(Stored dataset items)
• • • • •

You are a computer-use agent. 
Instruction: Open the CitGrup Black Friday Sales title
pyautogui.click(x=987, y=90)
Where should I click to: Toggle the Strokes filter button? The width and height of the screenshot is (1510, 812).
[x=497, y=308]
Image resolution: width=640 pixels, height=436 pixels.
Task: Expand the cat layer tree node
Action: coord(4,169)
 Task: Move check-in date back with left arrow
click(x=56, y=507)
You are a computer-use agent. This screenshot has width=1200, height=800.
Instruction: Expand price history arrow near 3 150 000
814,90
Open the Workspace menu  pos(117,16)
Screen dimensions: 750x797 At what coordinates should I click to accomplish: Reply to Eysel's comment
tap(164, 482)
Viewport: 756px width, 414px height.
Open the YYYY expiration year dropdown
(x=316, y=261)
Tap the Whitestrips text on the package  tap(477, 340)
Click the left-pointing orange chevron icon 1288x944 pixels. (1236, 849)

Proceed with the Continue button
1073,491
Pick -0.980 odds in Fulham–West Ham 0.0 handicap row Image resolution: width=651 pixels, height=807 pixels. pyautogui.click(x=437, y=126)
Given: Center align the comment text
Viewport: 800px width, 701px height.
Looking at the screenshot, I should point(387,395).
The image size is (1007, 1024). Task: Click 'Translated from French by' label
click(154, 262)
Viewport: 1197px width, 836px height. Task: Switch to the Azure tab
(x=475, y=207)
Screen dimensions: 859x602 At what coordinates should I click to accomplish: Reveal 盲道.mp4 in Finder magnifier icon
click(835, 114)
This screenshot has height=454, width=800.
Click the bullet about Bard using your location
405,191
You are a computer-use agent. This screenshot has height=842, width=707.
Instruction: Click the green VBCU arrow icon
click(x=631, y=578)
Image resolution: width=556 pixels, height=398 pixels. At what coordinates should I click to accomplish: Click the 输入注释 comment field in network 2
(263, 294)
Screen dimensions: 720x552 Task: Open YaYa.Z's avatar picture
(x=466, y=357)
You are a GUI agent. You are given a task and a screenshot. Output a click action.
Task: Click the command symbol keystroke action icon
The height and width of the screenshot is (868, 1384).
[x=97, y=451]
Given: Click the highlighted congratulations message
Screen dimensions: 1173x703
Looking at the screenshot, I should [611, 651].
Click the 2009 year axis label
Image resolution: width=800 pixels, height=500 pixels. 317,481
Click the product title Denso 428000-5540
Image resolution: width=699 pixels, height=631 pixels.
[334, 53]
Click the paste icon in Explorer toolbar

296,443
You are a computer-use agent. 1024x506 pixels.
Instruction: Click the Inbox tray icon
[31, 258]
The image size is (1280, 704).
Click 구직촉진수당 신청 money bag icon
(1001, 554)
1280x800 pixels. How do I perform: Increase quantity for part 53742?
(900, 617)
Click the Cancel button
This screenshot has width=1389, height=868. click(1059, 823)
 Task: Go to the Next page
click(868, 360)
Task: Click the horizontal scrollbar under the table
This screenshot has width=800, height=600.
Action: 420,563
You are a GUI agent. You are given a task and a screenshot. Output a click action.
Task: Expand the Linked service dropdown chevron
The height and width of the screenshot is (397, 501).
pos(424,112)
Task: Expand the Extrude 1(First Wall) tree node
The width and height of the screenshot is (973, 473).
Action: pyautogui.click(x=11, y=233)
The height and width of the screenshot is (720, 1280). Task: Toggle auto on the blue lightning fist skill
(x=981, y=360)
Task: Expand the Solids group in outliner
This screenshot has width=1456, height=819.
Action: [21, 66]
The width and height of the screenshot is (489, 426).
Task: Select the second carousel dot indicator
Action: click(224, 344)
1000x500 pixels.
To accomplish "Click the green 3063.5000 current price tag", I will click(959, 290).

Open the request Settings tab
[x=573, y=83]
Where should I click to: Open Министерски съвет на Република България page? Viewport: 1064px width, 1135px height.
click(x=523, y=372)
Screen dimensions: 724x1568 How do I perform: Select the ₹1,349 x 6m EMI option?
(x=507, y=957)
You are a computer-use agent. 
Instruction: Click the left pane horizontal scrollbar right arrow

• • • • •

_REQUIREMENT_.
Please reproduce, word for word, every line from the line with "Task: Expand the Extrude" to the final line above, including both ends.

_RESPONSE TO THE TASK_.
Task: Expand the Extrude 1(First Wall) tree node
The width and height of the screenshot is (973, 473).
Action: pyautogui.click(x=11, y=233)
The height and width of the screenshot is (720, 1280). Task: Toggle auto on the blue lightning fist skill
(x=981, y=360)
Task: Expand the Solids group in outliner
This screenshot has width=1456, height=819.
Action: [21, 66]
The width and height of the screenshot is (489, 426).
Task: Select the second carousel dot indicator
Action: click(224, 344)
1000x500 pixels.
To accomplish "Click the green 3063.5000 current price tag", I will click(959, 290).

Open the request Settings tab
[x=573, y=83]
Where should I click to: Open Министерски съвет на Република България page? Viewport: 1064px width, 1135px height.
click(x=523, y=372)
Screen dimensions: 724x1568 How do I perform: Select the ₹1,349 x 6m EMI option?
(x=507, y=957)
You are a computer-use agent. 
Instruction: Click the left pane horizontal scrollbar right arrow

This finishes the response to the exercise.